Prof. Gut o polio na Ukrainie

Zapomniana choroba znów groźna

U pięciorga dzieci z Zakarpacia na Ukrainie wykryto zakażenie polio. Wirusolog prof. Włodzimierz Gut ostrzegł, że choroba może zagrozić także Polsce.
Żadne z ukraińskich dzieci chorych na polio nie było zaszczepione. W obwodzie zakarpackim z tego typu profilaktyką jest problem – przeciwko polio zaszczepionych jest zaledwie 49 proc. dzieci, co oznacza, że kraj ten będzie zmagał się z chorobą. Ponieważ jednak obwód zakarpacki graniczy ze Słowacją, z Węgrami i Rumunią, a także z Polską, zasadne jest pytanie o sytuację w naszym kraju.
Prof. Włodzimierz Gut w rozmowie z PAP ostrzegł, że jeśli zaniedbamy szczepienia, polio z Ukrainy może zagrozić także Polsce. Wirusolog wskazuje, że polio, które w tej chwili atakuje dzieci na Ukrainie, jest inne niż w przeszłości. Wyeliminowanie tego wirusa w postaci dzikiej ogłoszono dopiero w 2015 r.

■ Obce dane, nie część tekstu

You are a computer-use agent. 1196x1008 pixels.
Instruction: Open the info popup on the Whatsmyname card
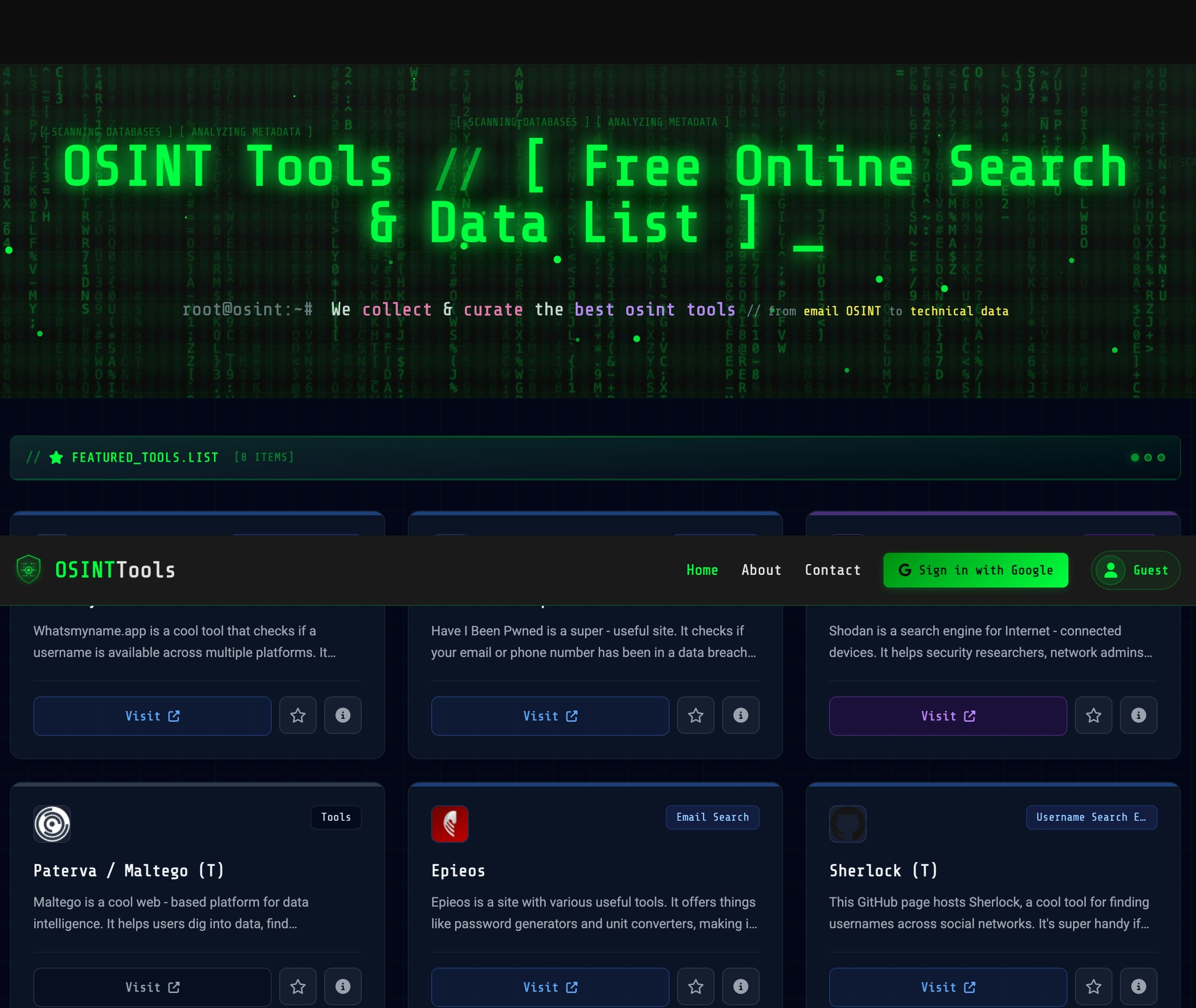343,716
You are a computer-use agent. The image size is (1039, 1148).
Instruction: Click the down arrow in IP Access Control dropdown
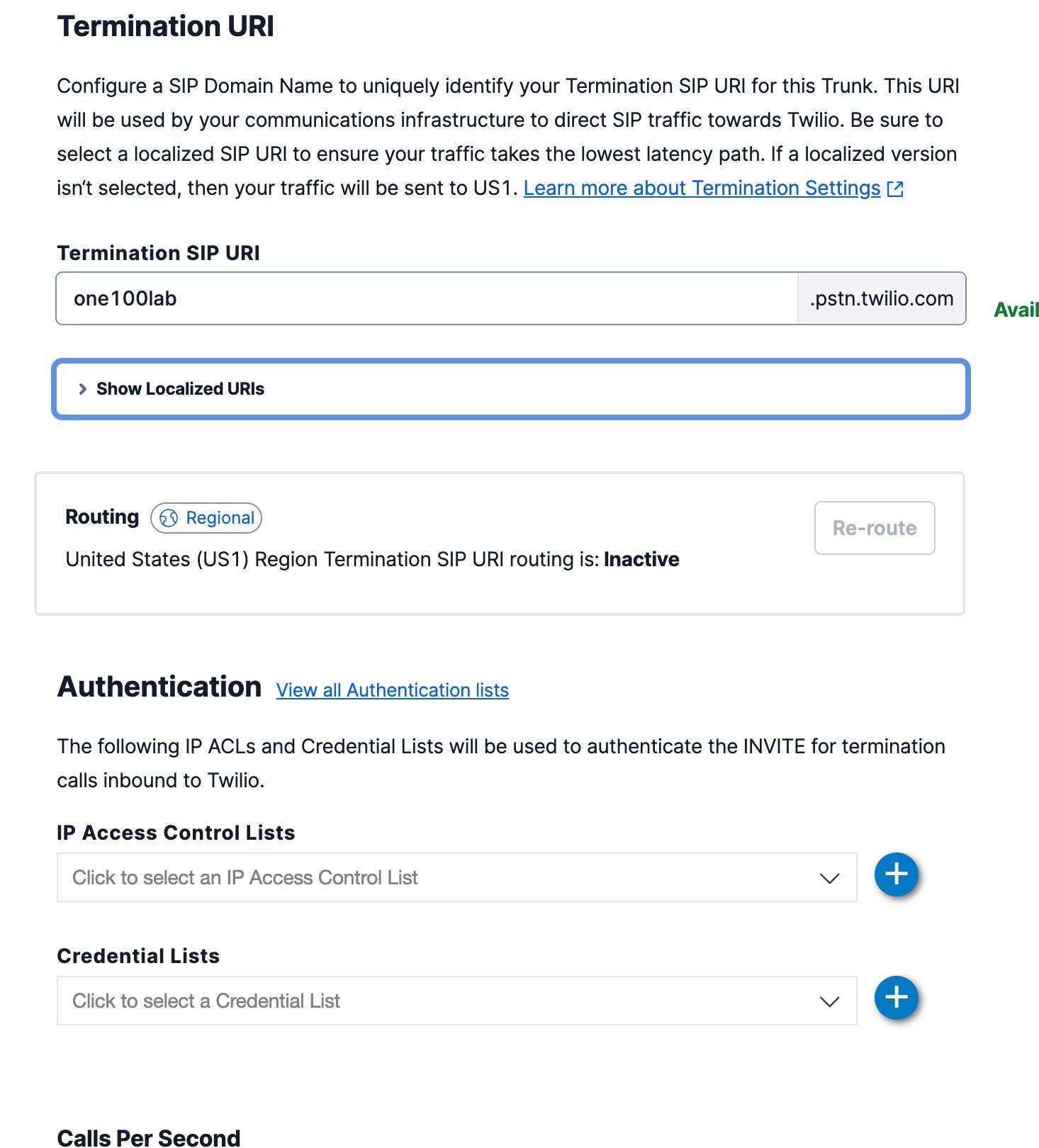coord(829,878)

To był wielki sukces, na miarę wyeliminowania ospy prawdziwej. Jak przypomina prof. Gut, obecnie wirus ospy jest jedynie w dwóch laboratoriach na świecie.
Wirusolog zwrócił uwagę, że mamy do czynienia ze szczepem poliomyelitis wyrosłym ze szczepionek, kiedy jeszcze używano do ich produkcji żywego, choć osłabionego wirusa.
– Wirusy atenuowane, czyli osłabione, nie są groźne dla człowieka, nie są w stanie wywołać choroby. Ale jak taki wirus przejdzie przez pasażowanie, to po jakimś czasie może odzyskać swoją zjadliwość – wyjaśnił prof. Gut.
Z uwagi na to pacjentom zaczęto podawać szczepionki zawierające martwe wirusy, które nie uodparniają przed jelitową wersją poliomyelitis, ale jedynie przed zakażeniem układu nerwowego. Patogen może jednak namnażać się w układzie pokarmowym takiej osoby i wracać do środowiska.
Jeśli nie będziemy szczepić naszych dzieci, to choroba Heinego-Medina, nad którą zwycięstwo odnieśliśmy zaledwie kilka lat temu, może powrócić. Ekspert przypomniał, że statystycznie jedna na 200 zakażonych osób dozna porażenia.